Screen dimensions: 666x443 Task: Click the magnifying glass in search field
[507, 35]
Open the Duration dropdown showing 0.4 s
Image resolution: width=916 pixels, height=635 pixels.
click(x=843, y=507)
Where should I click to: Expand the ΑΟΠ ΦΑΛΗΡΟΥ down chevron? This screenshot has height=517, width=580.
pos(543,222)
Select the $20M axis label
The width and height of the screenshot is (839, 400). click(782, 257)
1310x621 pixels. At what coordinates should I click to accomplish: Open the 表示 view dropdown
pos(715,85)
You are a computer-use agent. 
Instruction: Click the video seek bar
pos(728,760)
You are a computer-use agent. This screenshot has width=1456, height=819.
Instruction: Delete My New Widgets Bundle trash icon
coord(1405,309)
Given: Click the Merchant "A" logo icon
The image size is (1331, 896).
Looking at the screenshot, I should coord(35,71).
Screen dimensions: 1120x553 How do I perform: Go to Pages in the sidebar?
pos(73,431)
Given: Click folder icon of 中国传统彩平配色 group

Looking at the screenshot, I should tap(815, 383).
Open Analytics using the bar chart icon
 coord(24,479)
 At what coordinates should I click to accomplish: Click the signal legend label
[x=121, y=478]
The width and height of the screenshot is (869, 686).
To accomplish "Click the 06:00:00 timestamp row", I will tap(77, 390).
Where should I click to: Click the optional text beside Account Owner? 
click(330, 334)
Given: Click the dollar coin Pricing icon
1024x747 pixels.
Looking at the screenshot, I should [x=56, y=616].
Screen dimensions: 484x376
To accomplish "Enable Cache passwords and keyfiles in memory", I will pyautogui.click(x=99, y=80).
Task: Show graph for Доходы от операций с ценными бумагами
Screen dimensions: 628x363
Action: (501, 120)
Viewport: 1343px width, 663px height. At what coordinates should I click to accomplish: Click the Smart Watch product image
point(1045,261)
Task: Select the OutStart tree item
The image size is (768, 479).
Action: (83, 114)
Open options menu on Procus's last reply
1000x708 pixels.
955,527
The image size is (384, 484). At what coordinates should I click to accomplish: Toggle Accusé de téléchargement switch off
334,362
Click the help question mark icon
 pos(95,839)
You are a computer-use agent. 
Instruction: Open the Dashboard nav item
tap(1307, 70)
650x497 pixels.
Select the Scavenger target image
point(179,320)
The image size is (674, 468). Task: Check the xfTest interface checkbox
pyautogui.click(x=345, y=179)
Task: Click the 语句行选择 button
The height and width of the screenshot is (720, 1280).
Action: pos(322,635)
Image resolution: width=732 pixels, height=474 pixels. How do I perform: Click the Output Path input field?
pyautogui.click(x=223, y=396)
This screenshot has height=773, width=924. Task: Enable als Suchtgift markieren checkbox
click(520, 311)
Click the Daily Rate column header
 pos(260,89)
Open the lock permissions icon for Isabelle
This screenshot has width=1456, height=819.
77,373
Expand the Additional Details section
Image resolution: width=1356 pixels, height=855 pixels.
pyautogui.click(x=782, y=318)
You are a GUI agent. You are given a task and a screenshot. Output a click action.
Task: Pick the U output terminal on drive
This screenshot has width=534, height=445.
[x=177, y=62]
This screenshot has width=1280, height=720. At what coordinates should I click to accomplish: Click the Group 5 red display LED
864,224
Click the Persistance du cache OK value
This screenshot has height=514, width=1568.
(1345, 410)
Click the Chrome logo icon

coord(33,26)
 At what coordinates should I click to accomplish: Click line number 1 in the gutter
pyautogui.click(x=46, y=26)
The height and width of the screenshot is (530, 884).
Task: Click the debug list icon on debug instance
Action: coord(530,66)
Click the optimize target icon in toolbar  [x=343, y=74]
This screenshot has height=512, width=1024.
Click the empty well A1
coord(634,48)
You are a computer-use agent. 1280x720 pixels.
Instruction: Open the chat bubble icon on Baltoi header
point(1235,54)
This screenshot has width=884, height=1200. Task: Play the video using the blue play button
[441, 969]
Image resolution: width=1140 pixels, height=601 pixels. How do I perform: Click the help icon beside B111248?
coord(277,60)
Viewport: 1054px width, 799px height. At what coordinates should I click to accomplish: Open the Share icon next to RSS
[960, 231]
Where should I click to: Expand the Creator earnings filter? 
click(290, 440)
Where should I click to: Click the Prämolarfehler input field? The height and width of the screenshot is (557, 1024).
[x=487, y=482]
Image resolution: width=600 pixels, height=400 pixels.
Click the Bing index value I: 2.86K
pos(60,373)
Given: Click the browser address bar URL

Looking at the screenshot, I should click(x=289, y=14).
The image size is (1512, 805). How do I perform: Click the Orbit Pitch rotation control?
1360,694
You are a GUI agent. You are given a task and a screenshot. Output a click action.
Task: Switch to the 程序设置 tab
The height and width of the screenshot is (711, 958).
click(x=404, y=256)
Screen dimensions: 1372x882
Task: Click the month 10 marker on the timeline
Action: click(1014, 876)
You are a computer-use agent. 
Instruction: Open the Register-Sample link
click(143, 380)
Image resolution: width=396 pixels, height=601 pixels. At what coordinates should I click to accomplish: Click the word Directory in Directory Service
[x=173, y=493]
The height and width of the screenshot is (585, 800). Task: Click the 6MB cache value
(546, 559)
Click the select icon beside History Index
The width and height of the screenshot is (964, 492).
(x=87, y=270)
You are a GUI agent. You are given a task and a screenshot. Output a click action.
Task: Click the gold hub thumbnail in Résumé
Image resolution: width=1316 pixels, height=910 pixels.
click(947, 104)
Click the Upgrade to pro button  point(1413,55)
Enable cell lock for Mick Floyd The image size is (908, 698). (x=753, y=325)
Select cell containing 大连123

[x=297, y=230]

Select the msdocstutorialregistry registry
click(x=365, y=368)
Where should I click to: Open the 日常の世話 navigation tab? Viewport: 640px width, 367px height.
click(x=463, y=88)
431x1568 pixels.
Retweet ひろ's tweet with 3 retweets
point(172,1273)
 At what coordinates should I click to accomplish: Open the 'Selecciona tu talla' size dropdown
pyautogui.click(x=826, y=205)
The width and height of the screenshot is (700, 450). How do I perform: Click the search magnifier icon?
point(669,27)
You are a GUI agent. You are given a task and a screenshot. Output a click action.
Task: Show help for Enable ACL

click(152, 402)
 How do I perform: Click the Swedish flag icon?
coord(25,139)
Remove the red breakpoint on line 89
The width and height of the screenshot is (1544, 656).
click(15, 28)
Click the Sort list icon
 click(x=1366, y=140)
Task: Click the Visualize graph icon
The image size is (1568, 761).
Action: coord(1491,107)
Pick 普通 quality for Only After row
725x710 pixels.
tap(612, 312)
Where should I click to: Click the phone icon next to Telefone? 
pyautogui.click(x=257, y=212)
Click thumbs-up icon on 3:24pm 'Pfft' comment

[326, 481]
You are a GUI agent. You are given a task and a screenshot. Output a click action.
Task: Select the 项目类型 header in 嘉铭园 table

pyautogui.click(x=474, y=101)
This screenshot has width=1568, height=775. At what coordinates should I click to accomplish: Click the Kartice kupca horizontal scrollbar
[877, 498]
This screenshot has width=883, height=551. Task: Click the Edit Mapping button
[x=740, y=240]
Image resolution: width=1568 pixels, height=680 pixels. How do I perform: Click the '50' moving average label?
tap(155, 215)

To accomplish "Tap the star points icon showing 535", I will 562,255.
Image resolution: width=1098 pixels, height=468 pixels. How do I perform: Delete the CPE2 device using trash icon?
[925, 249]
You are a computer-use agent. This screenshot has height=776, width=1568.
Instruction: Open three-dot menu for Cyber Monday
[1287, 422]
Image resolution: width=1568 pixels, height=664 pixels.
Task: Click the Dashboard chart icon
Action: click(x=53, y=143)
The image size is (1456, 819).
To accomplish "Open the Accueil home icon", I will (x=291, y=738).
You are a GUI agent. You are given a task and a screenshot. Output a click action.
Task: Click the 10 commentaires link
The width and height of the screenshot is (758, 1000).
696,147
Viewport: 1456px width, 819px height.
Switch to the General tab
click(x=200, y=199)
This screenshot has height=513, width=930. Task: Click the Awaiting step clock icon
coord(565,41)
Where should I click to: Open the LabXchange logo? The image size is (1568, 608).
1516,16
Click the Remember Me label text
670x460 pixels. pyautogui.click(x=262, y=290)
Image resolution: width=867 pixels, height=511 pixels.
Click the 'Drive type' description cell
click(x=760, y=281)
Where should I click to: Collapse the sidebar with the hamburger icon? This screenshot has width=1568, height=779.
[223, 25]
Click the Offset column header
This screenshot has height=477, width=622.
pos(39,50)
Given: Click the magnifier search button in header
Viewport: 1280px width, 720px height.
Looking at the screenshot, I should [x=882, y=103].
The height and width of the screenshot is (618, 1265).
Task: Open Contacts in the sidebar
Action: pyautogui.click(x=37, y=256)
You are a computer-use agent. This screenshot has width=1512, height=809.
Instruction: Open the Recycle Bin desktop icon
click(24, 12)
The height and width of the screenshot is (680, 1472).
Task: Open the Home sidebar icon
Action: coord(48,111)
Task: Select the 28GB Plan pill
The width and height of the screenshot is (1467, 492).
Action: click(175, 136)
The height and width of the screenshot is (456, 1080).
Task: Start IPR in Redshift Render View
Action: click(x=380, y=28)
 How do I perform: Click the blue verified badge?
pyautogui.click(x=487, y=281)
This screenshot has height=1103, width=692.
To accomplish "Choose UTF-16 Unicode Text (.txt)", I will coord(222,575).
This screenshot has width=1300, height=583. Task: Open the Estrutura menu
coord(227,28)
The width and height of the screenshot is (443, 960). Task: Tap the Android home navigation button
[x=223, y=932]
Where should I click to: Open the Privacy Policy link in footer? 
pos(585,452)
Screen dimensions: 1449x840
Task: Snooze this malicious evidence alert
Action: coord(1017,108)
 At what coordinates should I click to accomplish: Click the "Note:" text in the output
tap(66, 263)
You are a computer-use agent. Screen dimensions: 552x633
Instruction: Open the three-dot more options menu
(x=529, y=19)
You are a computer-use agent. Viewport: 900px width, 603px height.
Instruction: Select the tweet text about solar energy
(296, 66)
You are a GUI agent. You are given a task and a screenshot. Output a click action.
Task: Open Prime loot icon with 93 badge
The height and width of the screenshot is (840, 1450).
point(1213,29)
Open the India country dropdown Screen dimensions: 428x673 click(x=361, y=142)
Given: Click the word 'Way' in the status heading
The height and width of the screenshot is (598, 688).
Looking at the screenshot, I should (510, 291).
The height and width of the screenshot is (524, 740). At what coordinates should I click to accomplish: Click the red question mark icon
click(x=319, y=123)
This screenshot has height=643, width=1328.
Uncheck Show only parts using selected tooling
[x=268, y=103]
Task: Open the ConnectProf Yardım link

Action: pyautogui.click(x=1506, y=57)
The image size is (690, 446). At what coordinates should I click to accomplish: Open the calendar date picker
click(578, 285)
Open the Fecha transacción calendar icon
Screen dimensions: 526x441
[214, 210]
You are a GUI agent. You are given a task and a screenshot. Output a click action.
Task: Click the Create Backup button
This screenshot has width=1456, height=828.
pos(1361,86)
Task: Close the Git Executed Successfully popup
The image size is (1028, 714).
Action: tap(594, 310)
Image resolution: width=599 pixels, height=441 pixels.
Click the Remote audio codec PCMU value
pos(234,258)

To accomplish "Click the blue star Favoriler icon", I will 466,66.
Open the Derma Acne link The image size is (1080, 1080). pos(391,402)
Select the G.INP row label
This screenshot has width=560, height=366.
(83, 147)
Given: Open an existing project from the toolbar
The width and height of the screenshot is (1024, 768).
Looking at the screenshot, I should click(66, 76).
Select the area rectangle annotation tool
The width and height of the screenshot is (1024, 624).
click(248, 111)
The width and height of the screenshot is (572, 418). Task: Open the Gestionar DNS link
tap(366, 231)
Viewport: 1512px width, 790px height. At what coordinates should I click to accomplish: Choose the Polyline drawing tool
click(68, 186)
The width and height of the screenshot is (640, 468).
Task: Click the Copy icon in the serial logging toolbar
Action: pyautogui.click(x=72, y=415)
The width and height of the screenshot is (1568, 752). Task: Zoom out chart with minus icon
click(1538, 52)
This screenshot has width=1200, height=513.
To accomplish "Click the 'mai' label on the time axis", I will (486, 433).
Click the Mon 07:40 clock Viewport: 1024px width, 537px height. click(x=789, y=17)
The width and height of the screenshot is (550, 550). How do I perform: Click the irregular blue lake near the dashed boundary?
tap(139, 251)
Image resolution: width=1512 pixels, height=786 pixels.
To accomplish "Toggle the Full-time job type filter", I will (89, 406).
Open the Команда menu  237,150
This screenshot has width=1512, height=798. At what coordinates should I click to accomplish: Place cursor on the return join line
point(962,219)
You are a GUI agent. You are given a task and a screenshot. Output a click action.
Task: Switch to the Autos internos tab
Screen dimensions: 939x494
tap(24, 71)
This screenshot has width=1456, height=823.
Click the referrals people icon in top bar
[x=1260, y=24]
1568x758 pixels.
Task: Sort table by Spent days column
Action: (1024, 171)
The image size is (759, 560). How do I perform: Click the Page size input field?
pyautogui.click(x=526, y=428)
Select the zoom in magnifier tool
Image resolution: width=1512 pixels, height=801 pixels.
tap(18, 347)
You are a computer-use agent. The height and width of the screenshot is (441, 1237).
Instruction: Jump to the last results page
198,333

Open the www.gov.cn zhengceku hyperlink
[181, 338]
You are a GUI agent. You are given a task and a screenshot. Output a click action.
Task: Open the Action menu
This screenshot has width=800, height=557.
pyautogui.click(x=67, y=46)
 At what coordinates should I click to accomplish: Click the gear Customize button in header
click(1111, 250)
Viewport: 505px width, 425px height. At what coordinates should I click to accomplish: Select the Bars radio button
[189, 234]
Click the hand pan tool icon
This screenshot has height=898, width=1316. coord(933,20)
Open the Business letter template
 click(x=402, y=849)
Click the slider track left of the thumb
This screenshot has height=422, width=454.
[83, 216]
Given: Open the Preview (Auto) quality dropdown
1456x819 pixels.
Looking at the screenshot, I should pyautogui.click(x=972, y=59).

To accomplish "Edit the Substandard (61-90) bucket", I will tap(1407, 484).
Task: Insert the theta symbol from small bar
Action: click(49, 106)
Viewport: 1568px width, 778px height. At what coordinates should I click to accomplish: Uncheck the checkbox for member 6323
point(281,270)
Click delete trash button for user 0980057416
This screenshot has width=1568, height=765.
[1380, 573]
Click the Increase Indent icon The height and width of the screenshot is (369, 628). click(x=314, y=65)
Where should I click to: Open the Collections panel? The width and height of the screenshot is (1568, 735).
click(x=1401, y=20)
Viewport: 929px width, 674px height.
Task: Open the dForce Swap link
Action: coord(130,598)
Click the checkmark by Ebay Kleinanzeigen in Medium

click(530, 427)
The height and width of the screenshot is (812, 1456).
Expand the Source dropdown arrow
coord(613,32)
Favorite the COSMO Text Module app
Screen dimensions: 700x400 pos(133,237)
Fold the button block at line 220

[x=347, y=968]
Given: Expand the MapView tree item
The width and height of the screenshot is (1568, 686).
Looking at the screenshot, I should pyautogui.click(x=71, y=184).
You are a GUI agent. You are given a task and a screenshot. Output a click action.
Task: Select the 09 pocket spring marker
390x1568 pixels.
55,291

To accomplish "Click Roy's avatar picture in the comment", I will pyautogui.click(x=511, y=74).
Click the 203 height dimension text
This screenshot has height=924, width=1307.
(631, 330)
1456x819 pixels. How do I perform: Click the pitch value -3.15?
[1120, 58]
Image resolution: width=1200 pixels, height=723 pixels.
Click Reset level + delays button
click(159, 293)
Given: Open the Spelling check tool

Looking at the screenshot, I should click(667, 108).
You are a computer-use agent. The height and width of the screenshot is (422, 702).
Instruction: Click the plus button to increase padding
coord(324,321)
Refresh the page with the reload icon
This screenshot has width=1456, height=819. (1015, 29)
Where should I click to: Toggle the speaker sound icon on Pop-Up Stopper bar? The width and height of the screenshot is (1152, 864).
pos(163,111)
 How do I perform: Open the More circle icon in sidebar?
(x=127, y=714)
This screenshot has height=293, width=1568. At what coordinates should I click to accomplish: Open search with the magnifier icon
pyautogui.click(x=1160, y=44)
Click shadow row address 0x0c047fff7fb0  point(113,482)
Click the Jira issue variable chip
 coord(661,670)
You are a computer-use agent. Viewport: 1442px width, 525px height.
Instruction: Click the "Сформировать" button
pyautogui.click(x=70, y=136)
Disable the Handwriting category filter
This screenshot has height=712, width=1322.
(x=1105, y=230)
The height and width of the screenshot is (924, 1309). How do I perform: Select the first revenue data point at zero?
- - - -
Direction
Could you reproduce the listing from the line with "At what coordinates should I click to accomplish: Click line" to the line with "Click the optimize", changing "gutter" to "margin" and keeping everything else the same?

Reply
 At what coordinates should I click to accomplish: Click line number 1 in the margin
pyautogui.click(x=46, y=26)
The height and width of the screenshot is (530, 884).
Task: Click the debug list icon on debug instance
Action: coord(530,66)
Click the optimize target icon in toolbar  [x=343, y=74]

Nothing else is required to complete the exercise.